[Pixel coordinate grounding data]
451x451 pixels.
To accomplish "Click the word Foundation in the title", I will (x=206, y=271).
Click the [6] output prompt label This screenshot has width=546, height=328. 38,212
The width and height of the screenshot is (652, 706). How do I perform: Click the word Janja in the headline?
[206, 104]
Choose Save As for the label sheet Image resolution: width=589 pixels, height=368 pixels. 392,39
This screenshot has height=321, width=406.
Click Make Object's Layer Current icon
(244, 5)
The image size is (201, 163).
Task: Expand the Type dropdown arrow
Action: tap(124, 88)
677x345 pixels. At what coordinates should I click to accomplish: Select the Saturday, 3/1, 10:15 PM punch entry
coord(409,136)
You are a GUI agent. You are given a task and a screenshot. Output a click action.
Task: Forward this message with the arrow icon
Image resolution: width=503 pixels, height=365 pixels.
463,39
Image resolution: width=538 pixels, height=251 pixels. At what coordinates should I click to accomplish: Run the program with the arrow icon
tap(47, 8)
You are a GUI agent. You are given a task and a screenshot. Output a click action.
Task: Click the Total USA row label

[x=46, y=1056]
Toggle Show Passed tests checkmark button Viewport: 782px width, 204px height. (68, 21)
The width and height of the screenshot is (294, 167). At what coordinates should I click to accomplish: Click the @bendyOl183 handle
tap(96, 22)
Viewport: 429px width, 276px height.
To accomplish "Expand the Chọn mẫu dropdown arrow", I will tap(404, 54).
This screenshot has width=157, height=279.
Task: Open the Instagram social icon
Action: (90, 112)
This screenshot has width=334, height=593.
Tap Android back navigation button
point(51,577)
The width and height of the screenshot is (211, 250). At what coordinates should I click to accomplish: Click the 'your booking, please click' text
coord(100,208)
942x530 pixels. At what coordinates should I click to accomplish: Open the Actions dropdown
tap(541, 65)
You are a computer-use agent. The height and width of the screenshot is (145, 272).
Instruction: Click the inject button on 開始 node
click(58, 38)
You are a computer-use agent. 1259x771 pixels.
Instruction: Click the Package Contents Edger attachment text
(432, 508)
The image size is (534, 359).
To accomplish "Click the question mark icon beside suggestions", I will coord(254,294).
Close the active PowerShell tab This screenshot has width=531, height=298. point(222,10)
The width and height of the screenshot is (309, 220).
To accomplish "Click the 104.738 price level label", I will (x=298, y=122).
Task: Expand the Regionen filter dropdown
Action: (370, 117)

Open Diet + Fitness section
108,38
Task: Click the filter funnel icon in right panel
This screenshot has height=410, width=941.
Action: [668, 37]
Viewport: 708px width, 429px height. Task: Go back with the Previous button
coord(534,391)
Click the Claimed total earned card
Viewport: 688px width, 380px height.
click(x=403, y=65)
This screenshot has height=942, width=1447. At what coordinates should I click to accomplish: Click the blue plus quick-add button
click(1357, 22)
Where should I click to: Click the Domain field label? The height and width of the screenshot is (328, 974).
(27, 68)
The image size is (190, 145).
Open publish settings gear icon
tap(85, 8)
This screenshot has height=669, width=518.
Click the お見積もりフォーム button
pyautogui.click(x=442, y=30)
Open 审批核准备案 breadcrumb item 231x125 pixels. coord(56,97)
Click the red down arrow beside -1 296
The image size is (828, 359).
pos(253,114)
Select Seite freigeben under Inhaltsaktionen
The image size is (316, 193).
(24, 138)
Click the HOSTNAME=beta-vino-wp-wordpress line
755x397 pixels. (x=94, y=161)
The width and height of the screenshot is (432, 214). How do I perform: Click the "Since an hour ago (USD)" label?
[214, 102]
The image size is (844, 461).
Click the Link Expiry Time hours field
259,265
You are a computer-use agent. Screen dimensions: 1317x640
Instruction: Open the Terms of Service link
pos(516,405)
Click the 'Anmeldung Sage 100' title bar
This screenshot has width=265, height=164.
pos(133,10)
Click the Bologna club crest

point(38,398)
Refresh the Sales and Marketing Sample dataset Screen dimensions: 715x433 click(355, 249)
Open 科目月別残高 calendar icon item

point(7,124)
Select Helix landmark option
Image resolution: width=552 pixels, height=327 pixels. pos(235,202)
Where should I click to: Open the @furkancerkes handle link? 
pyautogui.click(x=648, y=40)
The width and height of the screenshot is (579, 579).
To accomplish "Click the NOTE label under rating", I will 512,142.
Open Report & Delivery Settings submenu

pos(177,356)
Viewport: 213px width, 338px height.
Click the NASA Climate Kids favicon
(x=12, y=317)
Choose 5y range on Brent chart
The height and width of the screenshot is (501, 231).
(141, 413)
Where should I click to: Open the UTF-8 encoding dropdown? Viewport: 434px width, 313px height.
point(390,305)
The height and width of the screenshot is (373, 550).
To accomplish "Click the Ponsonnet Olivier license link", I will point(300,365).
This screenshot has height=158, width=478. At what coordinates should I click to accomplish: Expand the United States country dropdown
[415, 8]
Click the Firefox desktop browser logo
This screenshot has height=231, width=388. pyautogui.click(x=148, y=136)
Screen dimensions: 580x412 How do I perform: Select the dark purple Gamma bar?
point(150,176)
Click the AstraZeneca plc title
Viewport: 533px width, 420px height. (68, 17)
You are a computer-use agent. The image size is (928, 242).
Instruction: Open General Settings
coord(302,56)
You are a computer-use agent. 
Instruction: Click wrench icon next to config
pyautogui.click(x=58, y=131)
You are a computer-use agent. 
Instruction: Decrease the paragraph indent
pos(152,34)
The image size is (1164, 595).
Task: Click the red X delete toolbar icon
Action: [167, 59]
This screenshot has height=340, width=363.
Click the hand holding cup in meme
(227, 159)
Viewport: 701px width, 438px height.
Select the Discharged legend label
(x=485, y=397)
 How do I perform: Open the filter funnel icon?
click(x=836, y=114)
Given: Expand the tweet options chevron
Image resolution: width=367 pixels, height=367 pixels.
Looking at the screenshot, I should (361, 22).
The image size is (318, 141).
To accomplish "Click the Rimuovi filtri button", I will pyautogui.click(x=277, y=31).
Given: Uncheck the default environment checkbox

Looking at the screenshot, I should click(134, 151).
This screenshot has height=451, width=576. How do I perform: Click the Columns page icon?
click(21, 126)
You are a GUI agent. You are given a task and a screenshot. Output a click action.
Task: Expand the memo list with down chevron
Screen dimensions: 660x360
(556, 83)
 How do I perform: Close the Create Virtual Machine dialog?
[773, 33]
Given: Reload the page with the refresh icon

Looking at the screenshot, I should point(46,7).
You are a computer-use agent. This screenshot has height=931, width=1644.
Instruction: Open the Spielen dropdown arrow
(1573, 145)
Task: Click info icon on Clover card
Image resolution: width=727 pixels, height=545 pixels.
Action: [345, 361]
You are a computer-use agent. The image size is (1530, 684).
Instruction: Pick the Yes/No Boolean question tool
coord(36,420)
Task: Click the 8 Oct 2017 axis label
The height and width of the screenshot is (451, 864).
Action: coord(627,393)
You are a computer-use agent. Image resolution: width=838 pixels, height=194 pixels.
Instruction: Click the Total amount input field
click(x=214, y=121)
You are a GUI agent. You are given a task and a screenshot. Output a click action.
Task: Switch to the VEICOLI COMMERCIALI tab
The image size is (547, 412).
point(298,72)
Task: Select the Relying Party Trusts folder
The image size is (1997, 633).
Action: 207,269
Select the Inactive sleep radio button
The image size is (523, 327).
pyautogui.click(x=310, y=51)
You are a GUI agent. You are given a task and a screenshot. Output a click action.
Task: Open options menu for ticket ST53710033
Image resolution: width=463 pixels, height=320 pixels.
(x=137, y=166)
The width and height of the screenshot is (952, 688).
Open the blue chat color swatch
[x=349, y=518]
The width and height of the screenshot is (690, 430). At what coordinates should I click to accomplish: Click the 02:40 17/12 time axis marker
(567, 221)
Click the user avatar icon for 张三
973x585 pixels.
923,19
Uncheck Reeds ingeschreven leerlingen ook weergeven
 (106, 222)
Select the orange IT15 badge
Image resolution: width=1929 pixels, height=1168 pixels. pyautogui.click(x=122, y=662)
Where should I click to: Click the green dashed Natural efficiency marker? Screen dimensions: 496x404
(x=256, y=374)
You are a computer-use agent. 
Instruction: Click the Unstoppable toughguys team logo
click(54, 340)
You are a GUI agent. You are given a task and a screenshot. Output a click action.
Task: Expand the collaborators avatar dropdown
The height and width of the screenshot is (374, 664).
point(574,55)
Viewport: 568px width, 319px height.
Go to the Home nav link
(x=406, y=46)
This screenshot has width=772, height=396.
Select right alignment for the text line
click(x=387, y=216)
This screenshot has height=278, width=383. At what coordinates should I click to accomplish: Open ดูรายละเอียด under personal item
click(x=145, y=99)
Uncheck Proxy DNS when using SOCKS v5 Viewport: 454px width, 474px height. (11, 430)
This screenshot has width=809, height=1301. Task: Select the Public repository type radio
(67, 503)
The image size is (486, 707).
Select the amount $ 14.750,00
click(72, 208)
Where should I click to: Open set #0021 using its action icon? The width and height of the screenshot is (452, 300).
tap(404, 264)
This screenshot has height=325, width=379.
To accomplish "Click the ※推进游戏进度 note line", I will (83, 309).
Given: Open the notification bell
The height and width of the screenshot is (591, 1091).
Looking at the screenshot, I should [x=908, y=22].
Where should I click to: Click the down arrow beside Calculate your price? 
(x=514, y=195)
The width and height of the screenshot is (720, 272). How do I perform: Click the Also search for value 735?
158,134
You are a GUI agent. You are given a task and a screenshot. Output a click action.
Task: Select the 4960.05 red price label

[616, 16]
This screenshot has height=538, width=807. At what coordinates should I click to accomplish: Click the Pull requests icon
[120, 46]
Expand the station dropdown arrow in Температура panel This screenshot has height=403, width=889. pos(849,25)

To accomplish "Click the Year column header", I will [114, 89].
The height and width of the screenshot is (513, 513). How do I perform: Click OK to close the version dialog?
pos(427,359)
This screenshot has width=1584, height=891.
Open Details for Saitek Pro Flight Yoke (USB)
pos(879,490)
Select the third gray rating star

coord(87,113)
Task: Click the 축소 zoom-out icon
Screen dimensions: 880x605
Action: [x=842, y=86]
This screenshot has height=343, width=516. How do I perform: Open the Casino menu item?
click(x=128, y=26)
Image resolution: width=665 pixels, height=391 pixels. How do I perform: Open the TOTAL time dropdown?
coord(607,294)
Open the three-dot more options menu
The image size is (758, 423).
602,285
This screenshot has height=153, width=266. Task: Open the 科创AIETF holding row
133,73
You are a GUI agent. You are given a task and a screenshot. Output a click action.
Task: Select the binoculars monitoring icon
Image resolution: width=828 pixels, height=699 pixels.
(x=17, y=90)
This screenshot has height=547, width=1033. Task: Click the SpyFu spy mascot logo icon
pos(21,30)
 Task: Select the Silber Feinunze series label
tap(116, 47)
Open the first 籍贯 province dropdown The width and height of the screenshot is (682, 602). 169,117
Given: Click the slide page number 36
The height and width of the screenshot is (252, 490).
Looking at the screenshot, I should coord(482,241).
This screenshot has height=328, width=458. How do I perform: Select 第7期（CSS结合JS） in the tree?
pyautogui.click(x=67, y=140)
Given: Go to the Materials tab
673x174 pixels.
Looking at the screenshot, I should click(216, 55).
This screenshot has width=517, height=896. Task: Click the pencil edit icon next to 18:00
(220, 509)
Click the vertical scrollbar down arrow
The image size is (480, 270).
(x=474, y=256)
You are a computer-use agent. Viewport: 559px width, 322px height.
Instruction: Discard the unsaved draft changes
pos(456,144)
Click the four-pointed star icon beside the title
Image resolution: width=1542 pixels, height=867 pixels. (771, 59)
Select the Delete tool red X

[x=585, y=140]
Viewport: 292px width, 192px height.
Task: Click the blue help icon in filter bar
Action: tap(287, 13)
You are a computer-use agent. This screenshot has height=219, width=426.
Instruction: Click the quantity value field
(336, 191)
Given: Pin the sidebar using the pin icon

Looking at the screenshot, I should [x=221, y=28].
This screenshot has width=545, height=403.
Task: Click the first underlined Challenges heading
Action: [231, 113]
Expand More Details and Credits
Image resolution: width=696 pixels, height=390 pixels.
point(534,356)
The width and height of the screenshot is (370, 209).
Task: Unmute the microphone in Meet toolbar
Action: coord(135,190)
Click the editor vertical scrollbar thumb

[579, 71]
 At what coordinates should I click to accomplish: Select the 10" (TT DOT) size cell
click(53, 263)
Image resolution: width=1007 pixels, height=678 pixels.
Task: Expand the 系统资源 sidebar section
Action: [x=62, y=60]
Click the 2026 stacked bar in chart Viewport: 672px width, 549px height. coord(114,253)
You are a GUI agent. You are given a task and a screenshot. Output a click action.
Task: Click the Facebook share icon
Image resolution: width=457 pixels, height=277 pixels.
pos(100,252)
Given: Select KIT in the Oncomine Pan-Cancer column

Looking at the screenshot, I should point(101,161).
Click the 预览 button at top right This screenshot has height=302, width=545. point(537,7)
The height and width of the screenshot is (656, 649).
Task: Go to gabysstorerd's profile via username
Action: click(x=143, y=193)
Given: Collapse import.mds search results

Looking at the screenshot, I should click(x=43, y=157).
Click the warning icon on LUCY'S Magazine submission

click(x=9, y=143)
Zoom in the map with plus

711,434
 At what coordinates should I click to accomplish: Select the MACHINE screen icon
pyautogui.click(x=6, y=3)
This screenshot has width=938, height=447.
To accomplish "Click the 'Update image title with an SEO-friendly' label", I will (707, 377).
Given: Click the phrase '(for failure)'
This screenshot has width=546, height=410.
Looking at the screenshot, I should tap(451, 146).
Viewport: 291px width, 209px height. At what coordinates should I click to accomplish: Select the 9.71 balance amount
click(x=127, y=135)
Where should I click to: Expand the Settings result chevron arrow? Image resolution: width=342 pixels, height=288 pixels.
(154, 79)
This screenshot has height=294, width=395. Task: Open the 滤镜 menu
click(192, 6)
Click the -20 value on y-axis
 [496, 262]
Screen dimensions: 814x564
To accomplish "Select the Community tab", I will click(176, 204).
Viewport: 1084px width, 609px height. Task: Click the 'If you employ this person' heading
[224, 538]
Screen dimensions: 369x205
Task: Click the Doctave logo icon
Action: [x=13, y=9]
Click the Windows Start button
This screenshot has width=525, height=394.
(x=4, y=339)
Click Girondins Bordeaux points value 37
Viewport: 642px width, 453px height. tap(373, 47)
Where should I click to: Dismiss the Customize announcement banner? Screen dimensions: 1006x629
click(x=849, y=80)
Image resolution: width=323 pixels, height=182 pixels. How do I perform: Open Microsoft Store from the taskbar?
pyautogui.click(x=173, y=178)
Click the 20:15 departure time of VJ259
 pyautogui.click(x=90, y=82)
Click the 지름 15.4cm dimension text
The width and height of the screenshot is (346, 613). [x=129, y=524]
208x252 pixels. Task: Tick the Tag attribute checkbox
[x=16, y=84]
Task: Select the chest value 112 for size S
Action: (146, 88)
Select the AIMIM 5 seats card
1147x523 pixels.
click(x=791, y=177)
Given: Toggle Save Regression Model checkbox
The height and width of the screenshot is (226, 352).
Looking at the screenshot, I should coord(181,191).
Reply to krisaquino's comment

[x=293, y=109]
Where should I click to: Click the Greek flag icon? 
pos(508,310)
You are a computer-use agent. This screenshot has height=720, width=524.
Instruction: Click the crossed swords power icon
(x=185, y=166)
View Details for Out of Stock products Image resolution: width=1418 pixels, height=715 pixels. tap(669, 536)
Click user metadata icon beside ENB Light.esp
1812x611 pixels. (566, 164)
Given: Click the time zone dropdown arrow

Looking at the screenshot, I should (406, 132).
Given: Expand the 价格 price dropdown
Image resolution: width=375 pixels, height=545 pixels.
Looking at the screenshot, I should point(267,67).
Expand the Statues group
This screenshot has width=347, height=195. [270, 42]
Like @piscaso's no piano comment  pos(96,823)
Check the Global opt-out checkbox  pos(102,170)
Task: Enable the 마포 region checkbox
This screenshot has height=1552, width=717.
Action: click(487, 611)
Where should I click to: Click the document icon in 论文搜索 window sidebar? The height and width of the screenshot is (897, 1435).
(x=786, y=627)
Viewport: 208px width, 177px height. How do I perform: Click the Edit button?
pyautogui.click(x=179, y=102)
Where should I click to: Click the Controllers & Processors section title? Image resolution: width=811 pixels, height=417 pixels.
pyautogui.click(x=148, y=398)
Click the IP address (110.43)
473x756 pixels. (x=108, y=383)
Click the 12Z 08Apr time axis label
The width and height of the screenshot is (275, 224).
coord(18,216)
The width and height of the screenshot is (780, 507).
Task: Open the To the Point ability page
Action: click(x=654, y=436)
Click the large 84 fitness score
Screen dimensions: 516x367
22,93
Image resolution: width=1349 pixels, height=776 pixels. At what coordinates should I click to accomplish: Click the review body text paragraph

**What this task involves**
Using the entries above, return each line in which the word "options" occurs.

**Answer box**
Given: Expand the tweet options chevron
Task: Open options menu for ticket ST53710033
Open the three-dot more options menu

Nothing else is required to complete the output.